### Verilen metin
___
Onlar işlerini bir şekilde ayarlayıp çocuğu ile daha çok zaman geçirmek isteyen, onların bakımına, eğitimine katkıda bulunan babalar. Peki babalığa nasıl bakıyorlar? Neden bu yolu seçtiler? İşi gücü bırakıp evde çocuklarına bakan babaların maceralarına kulak verin…
Bebeğimle Elele dergisinde yayınlanmıştır. Telif hakları DBR’ye aittir.
“Aramızdaki bağ güçlendi”
Tamer Durak. 40 yaşında. Oğlu doğduğunda işi bıraktı ve bir yıl onun bakımıyla bizzat ilgilendi. Hala işlerini evden yürütüyor ve oğlu Dağhan ile ‘birlikte büyüyorlar!’
Erkekler pek büyümez. Kendini çocuk gibi hissederken, aileye minik bir bebek katılıyor ve roller değişiyor, nasıl bir duygu?
Doğru, hala kendimi çocuk gibi hissediyorum ama baba olmak güzel. Biz isteyerek yaptık çocuğu, Dağhan doğduğunda ben 35, eşim Müjgan da 30 yaşındaydı. Çocuğumuz olsun ve onunla birlikte yaşayalım istedik. Baba olduktan sonra hayattaki olaylara daha yumuşak bakmaya başladım.
‘Artık sorumluluklarım var’ duygusundan mı, yoksa çocuğun getirdiği sabır mı bu?
Hem çocuğun getirdiği sabır hem de benim de bir çocuğum var, ona daha iyi bir dünya bırakmalıyım hissi. Oğlumla ilgili tek beklentim benden daha iyi ve mutlu biri olması. Daha başarılı değil, daha çok şey yapan biri hiç değil… İnsanı daha iyi olmaya sürüklüyor çocuk. Örnek olmak istiyorsun, “Senin baban da şunu yapmış” dedirtmek istemiyorsun.
Babanızla ilişkiniz nasıldı? Onun babalığını ve kendi babalığınızı kıyaslıyor musunuz?
___
### Görev ayrıntıları
Yukarıdaki babalık metninde "Onlar işlerini bir" ifadesinden "hakları DBR’ye aittir." ifadesine kadar (iki ifade de dahil) uzanan bölümü hiçbir değişiklik yapmadan yeniden yazın.

### Kaynaktan alıntı
___
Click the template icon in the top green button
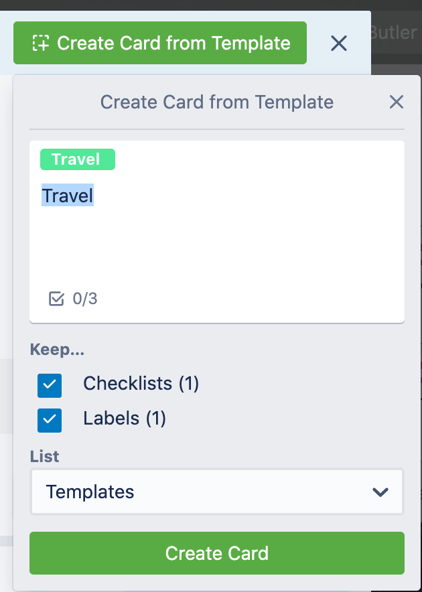This screenshot has width=422, height=592. (x=40, y=43)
___
### Görevin çıktısı
Onlar işlerini bir şekilde ayarlayıp çocuğu ile daha çok zaman geçirmek isteyen, onların bakımına, eğitimine katkıda bulunan babalar. Peki babalığa nasıl bakıyorlar? Neden bu yolu seçtiler? İşi gücü bırakıp evde çocuklarına bakan babaların maceralarına kulak verin…
Bebeğimle Elele dergisinde yayınlanmıştır. Telif hakları DBR’ye aittir.